別れの谷

『別れの谷 – 消えゆくこの地のすべての簡易駅へ』(이별하는 골짜기)
イム・チョル著
朴垠貞、小長井涼 共訳

四六判 ソフトカバー
ISBN978-4-380-18008-8 C0097  284頁
定価:本体2000円+税(2018年8月)

「わたしのことを記憶しつづけていてください」
夢から覚めたとき、それは見捨てられた駅が話しかけてきたのだと思った。この小説はそんなふうにして生まれた。だから、二人の男、それから二人の女をめぐるエピソードより成るこの小説の本当の主人公はあの簡易駅なのだ。
「別れの谷」という悲しき名を背負ってそこに生まれた駅は、もはや皆からは忘れられ、跡すら残すことなく、 ひとり消え去ろうとしている…… ( 作者のことばより )
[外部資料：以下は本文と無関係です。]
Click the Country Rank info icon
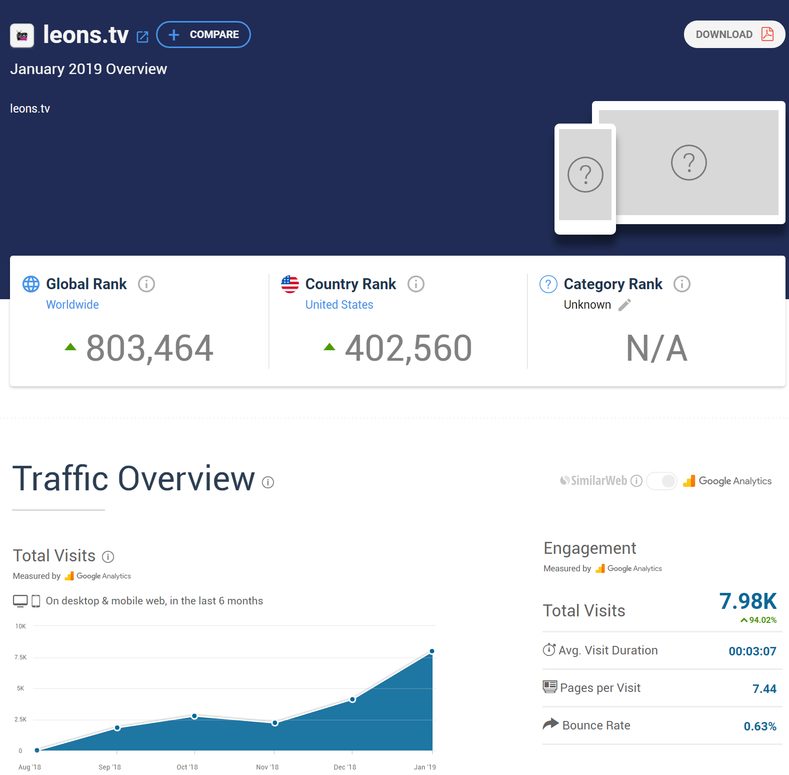This screenshot has height=775, width=789. coord(416,284)
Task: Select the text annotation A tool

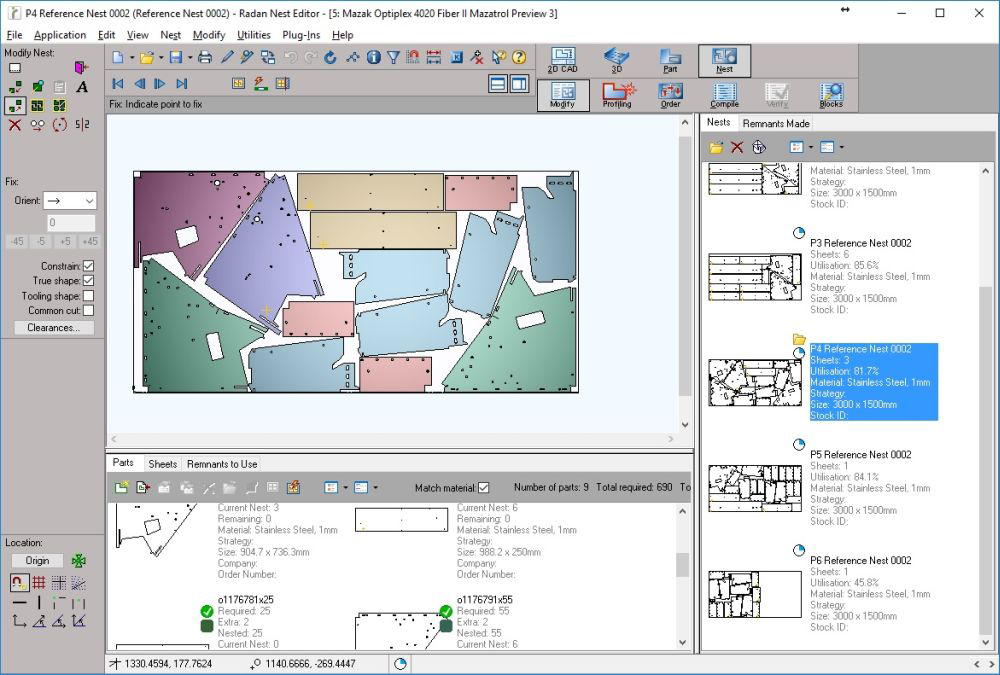Action: point(82,87)
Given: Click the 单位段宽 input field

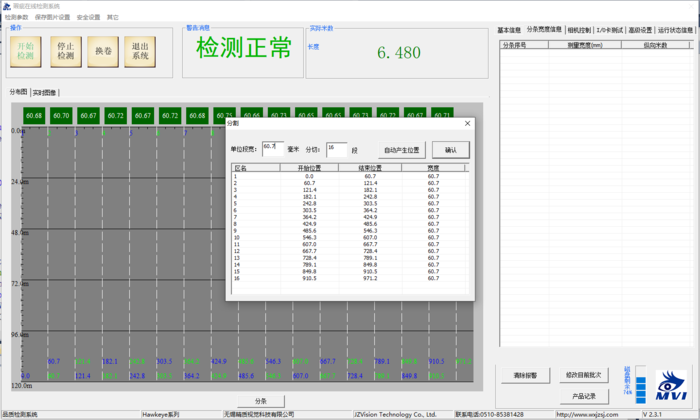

……10月の末、江原道の秋は深い。なかでも旌善の秋光はとくに深く、ひそやかだ。山道は幾重にも折れ曲がり、1000m級の峰々が30も連なる代表的な山岳地帯となっている。
櫛の歯のごとく密集する陵線と、細い根のように伸びていく無数の川筋。遥かに切りたった千尋の絶壁、息切れしそうなほどにうねうねと登ってゆく峠と峠……。
この時期、旌善の土は鮮やかな紅葉の光にただ酔いしれるばかりである。
地図を見ると、屏風のような谷間に、一筋の線路が西から東へ折れ曲がりながら続いていることがわかる。太白線である。忠清北道の堤川を出、19の小駅を通って太白市郊外の白山駅に至るこの路線は、全長百キロにもなる国の代表的な産業鉄道である。いっときは10数年連続で全国最大の貨物輸送量を誇ったこともあったが、石炭産業の衰退とともにその鉄路は遠い昔の伝説として忘れ去られ、いまは老体を晒すのみである……(プロローグより)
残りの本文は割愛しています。